Many of today’s headlines tend to blame Black Americans for their vulnerability to the ravages of the COVID-19 virus. “They are dying at an alarmingly higher rate because they are obese, have diabetes/high blood pressure/asthma and other respiratory issues.” While all of those things are true, what is missing from this narrative is that our nation’s history of racism, redlining, displacement and health and wealth inequities created this perfect storm where Blacks and Native American people are exposed to, catching and dying from COVID-19 at much higher rates than other groups.
A long history of racial segregation and discrimination, hospital closures, food deserts, exposure to air pollution and toxic environments, poor and dangerous work conditions, and the abundance of liquor stores and fast food “restaurants” has created an environment where it is hard to survive much less thrive. Low-income families and people of color experience reduced access to health care and may face difficult choices when deciding whether to seek out medical services that put them in debt. Additionally, Black and Native peoples continue to experience bias by medical professionals in the research, screening, diagnosis and treatment of ailments and viruses that result in or exacerbates poor health conditions. Also, many Blacks are on the front line as our transit, sanitation, health care, postal and public service workers. They risk their lives every day they go to work as they do not have the luxury of working remotely from the safety of their homes.
While Latinos work in many of the same industries, their COVID-19 related death rates have been relatively low possibly due to a strong public awareness through Spanish media, a relatively young population or the numbers may be artificially low due to the lack of testing. And as Latinos also overwhelmingly lack access to adequate health care and experience toxic exposures due to poor working conditions or dangerous jobs and as their population ages and the long-term poor health conditions become more chronic, they may also face the same negative impacts of viruses like COVID-19 in the near future.

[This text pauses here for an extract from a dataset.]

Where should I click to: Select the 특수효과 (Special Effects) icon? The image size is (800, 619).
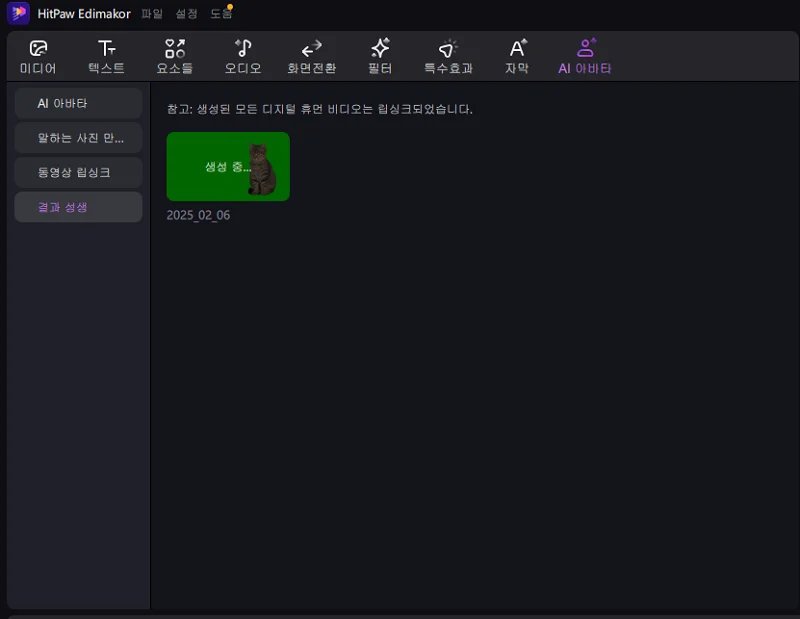448,55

In March, almost 20,000 individuals and organizations submitted comments mostly in opposition to a HUD proposed rule that would effectively eliminate the federal mandate to Affirmatively Further Fair Housing (AFFH). The AFFH rule was implemented by the previous administration to correct discriminatory housing practices and to address the lasting impacts of government and privately sponsored racial segregation. It mandates that cities and counties receiving federal funds must analyze their housing issues and come up with solutions that would promote access to safe and affordable housing for all including the most marginalized in our communities. The rule’s community participation provision ensures that government listen to local community members and address their concerns in a meaningful manner. Unfortunately, the current administration is dismantling the AFFH and downplaying the adverse impacts of racial segregation and disparities in our nation. Today’s Black communities are much more vulnerable to the ravages of COVID-19 and other diseases and adverse health conditions because of the impact of decades of racial segregation and government sponsored redlining that stripped or denied wealth, home ownership, housing stability, and access to good healthcare, safe job opportunities and education in predominantly Black communities.

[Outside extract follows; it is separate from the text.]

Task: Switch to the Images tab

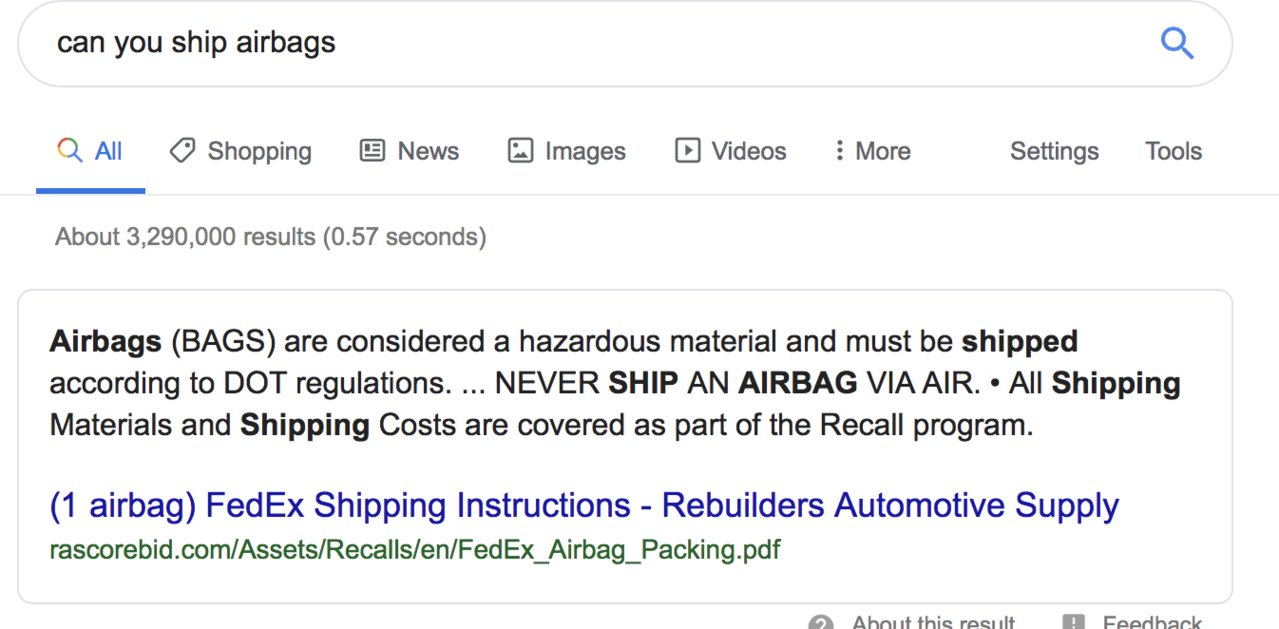Action: [x=567, y=151]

The disparate impact theory that was upheld by the U.S Supreme Court in 2015 is also under attack by this current federal administration. The disparate impact theory is another important tool that has been used to fight discrimination and bad private and government decisions where a supposedly neutral policy or practice is correctly found to be illegal because it unfairly and adversely impacts one group more than another because of their personal characteristics (race, religion, disability, children, etc.). It requires housing providers and municipalities to eliminate policies and practices that disproportionately hurts certain people. And yet, the disparate impacts of COVID-19 on the Black and Native American communities could not be more alarming. Municipal decisions to close hospitals and schools and place toxic landfills and highways in certain communities have had a disparate impact on low-income and communities of color and made them highly vulnerable to the worse effects of the COVID-19 virus.
In addition, a recent study by the Human Rights Campaign found the LGBTQ community is uniquely vulnerable during the COVID-19 public health crisis as they are more likely to work jobs in the highly affected industries and lack access to adequate health care. And a final but important fair housing note: as Asian individuals, groups, and families have been unfairly targeted with anti-Asian racist attacks, we must ensure that reducing discrimination and stigma stemming from xenophobia and racism are part of our collective COVID-19 response.